PASSAGE SHOWN
A. For a freelance grant-proposal writer, the decision on how much to charge can be very complicated, says Phyllis Renninger, of Jacksonville, Fla., who has been a freelance grant-proposal writer for 10 years. (She is also vice president of the American Association of Grant Professionals.) She says that the two most common ways to charge clients are by the hour and by the project, though her clients prefer a flat rate. To calculate her rate, she still sets an hourly fee, and then estimates how much time she will need to complete the project.

Your hourly fee, she says, is "going to vary according to the area of the country that you're in and the experience you have, and it's an extremely wide range: from $35 to $100 an hour." It also may vary depending on the size of your clients. The National Writers Union surveyed its members in 1999, and found that freelance grant-proposal writers for large nonprofit groups were earning an average of $51 per hour, while writers for small charities were earning an average of $45 per hour. (The union did not define "large" and "small" groups in its survey.)

(Target position entries)

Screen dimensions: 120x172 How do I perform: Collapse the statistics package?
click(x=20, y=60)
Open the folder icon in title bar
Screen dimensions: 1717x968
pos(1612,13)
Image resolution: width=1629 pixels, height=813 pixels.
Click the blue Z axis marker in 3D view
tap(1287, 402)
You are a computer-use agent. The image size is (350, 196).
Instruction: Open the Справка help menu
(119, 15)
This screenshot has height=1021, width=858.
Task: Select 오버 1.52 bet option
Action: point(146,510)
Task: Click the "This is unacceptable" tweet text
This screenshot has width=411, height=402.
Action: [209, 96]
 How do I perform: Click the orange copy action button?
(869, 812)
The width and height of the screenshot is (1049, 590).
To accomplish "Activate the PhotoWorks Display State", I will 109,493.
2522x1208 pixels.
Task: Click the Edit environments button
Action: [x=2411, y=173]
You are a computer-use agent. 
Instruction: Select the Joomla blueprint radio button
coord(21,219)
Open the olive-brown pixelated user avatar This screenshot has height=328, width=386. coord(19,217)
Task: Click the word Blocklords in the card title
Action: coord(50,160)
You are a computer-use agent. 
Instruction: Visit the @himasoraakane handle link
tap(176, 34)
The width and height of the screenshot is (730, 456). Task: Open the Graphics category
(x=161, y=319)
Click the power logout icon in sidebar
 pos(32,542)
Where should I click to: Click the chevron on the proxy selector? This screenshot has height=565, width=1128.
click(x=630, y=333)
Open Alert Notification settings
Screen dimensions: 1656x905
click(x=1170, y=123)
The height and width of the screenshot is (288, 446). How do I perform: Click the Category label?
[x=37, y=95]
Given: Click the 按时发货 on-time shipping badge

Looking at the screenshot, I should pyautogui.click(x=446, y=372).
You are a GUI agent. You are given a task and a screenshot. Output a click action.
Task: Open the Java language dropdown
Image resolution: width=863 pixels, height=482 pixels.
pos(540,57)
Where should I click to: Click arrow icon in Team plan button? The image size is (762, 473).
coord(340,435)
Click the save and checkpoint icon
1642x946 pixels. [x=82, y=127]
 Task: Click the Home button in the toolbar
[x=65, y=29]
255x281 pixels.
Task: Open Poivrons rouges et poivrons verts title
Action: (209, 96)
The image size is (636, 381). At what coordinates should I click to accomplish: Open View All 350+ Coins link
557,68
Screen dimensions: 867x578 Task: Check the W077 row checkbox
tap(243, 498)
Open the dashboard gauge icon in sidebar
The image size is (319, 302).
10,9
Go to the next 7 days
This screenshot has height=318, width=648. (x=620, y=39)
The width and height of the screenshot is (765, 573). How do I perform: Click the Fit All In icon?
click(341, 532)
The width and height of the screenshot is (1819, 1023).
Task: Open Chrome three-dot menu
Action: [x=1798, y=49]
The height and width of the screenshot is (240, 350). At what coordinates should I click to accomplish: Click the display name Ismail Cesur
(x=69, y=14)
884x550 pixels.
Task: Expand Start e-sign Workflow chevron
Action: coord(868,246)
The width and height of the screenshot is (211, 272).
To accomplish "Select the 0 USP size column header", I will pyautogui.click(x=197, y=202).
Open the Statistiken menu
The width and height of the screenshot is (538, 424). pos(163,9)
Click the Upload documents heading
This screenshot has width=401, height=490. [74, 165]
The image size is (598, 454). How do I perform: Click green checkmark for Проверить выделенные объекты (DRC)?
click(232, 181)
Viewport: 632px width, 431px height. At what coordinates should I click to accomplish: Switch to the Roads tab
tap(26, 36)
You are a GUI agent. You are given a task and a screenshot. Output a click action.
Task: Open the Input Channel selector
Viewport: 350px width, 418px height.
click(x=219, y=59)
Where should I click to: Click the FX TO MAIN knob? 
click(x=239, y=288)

YOUR INSTRUCTIONS
Reproduce the passage on freelance grant-proposal writing fees, shown above the entries, word for word and in full.

SOLUTION TO THIS EXERCISE
A. For a freelance grant-proposal writer, the decision on how much to charge can be very complicated, says Phyllis Renninger, of Jacksonville, Fla., who has been a freelance grant-proposal writer for 10 years. (She is also vice president of the American Association of Grant Professionals.) She says that the two most common ways to charge clients are by the hour and by the project, though her clients prefer a flat rate. To calculate her rate, she still sets an hourly fee, and then estimates how much time she will need to complete the project.

Your hourly fee, she says, is "going to vary according to the area of the country that you're in and the experience you have, and it's an extremely wide range: from $35 to $100 an hour." It also may vary depending on the size of your clients. The National Writers Union surveyed its members in 1999, and found that freelance grant-proposal writers for large nonprofit groups were earning an average of $51 per hour, while writers for small charities were earning an average of $45 per hour. (The union did not define "large" and "small" groups in its survey.)